Mais attention, c’est purement facultatif, votre budget n’est pas extensible et ne vous permet peut-être pas de le faire. Le CE peut ainsi décider d’ouvrir seulement certaines de ces prestations aux retraités et pas l’ensemble. Ce n’est pas non plus forcément ad vitam æternam, vous pouvez très bien décider que les salariés partant en retraite en cours d’année pourront profiter des activités sociales du CE jusqu’à la fin de l’année.

Les CDD doivent en effet pouvoir profiter des activités sociales et culturelles du CE dans les mêmes conditions que les personnes en CDI.

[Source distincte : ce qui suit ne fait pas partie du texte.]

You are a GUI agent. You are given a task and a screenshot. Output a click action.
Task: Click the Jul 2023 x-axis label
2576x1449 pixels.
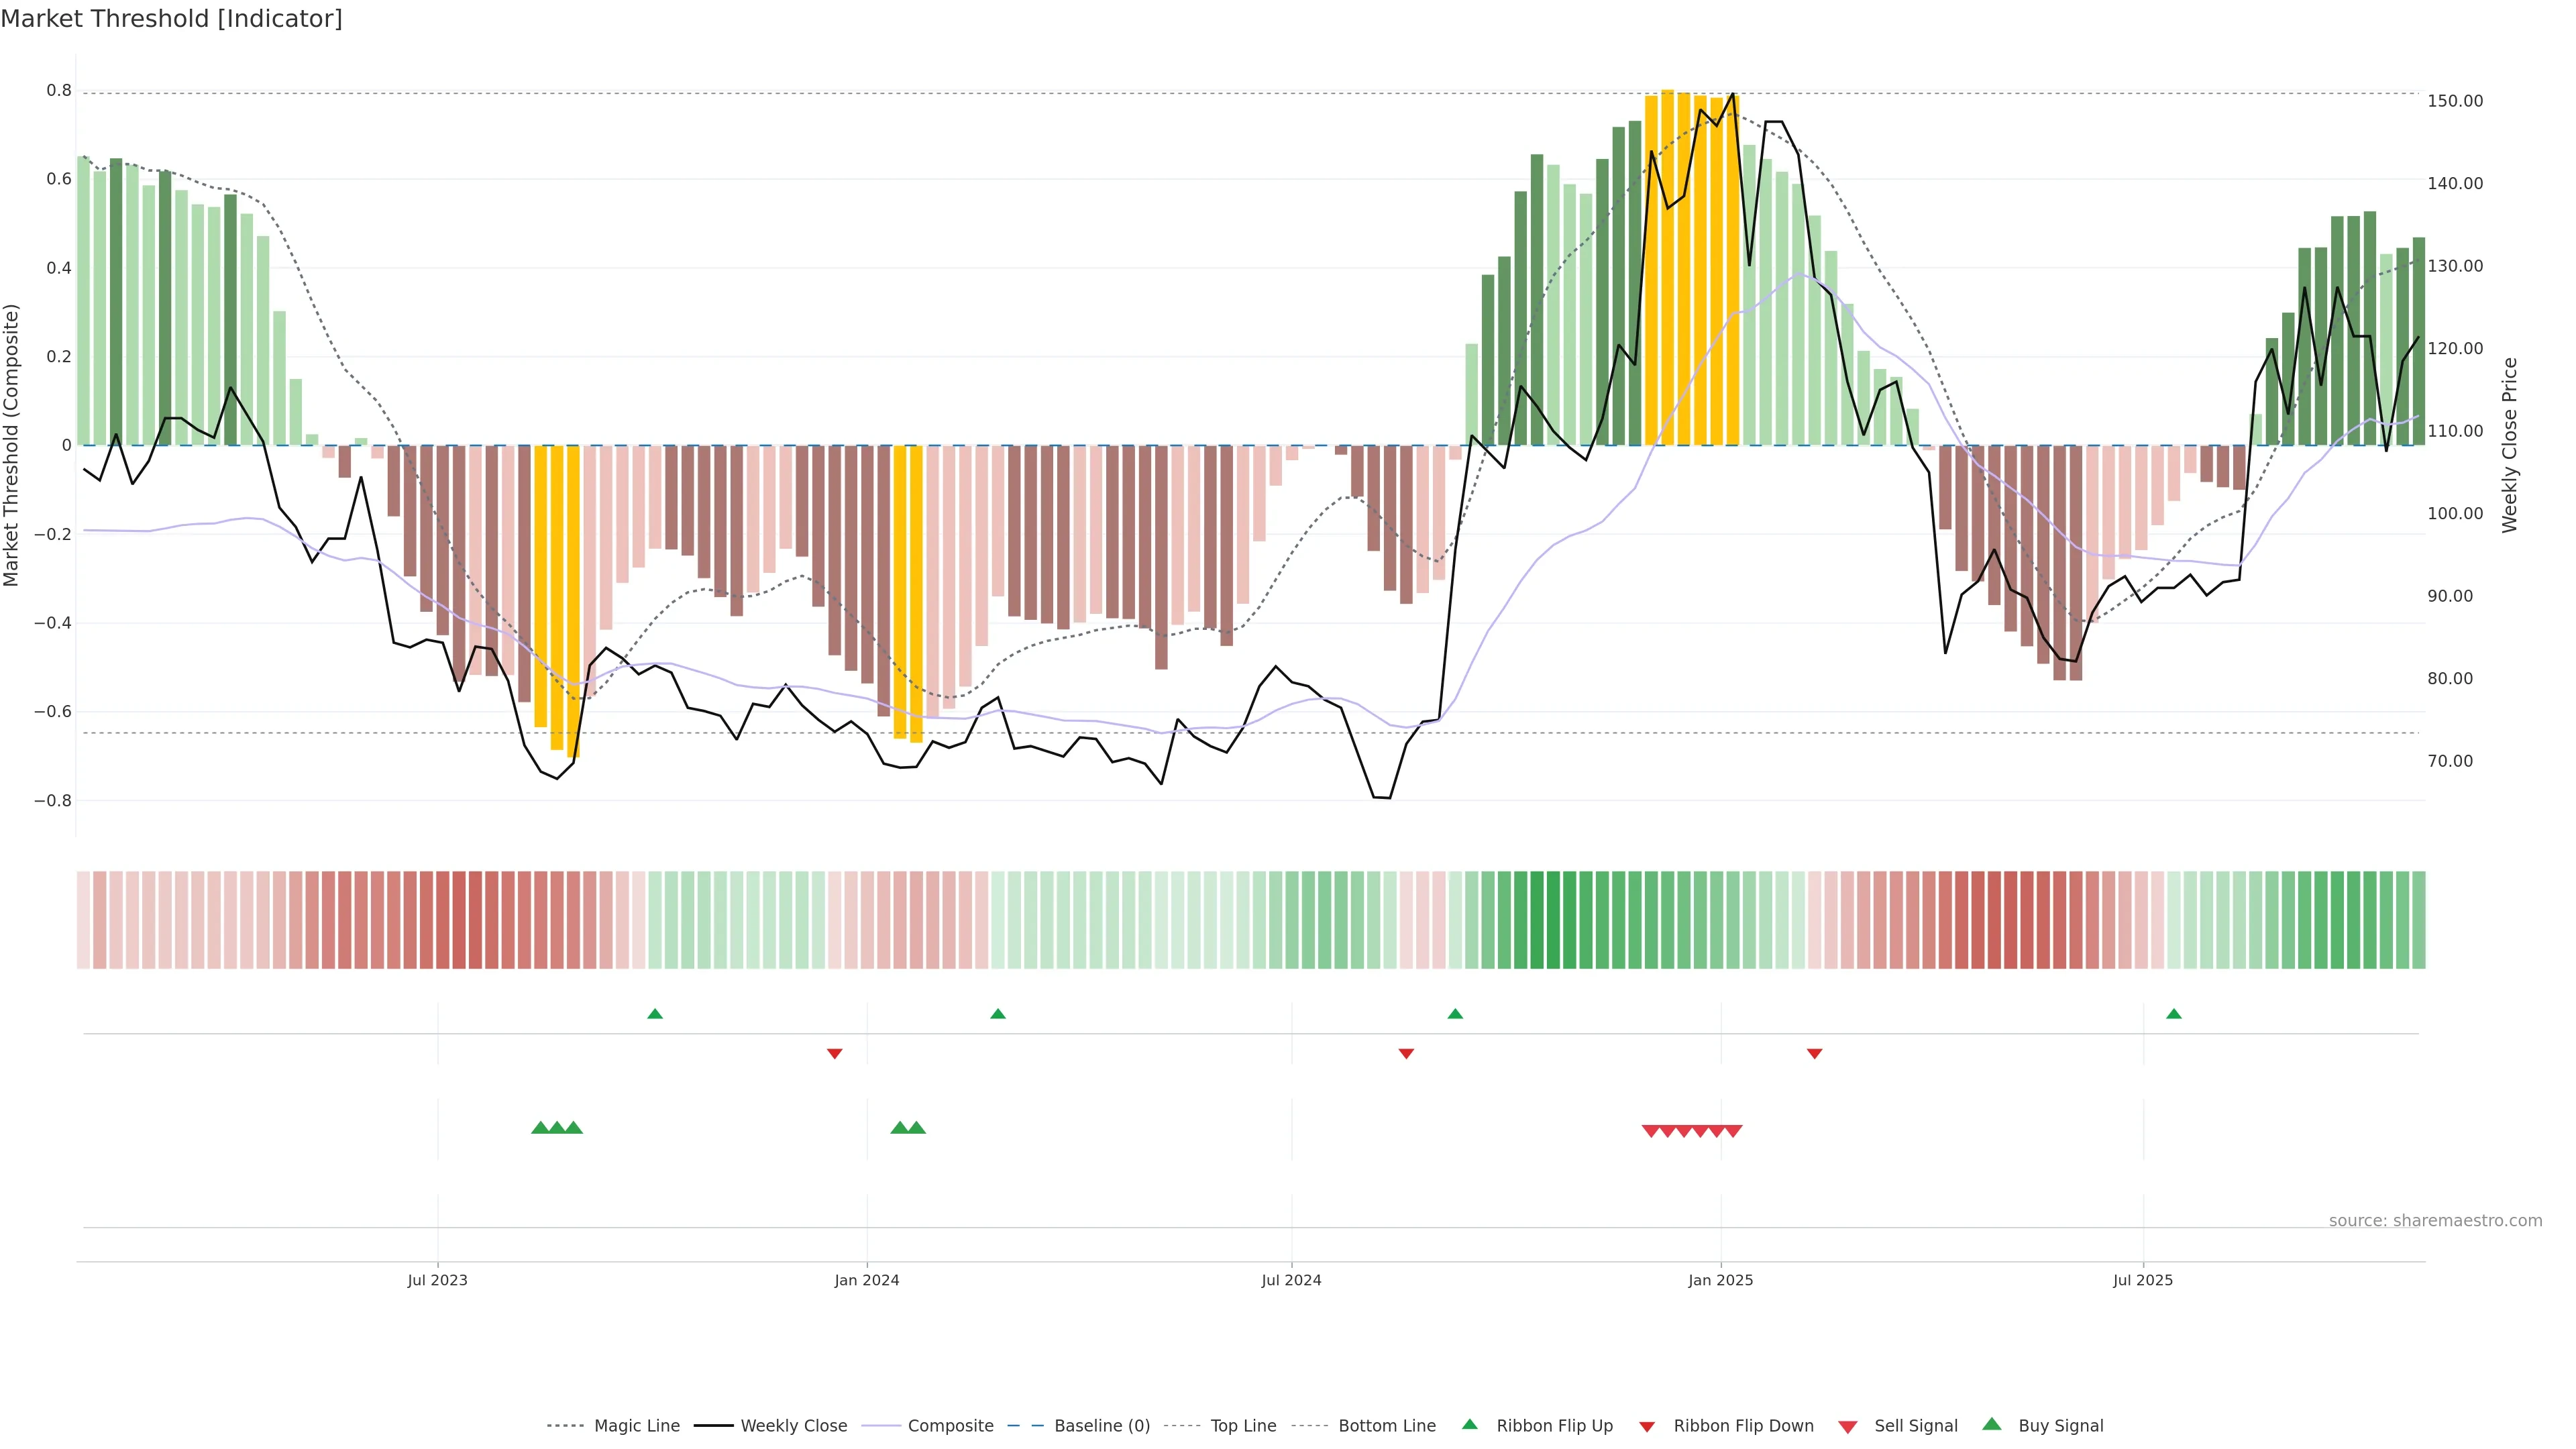[x=437, y=1280]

Attention donc à ne pas effectuer de différence selon la nature du contrat ( CDD /CDI). Le recours à un critère lié au statut du salarié dans l’entreprise : durée du travail, absentéisme, appartenance à une catégorie professionnelle (coefficient) nature du contrat, conduit à requalifier l’aide du CE en complément de rémunération. La modulation du montant de la prestation sociale reposant sur un critère professionnel lui fait perdre le caractère d’activité sociale et culturelle ce qui a pour conséquence l’intégration dans l’assiette des cotisations et vous expose ainsi à un risque de redressement URSSAF.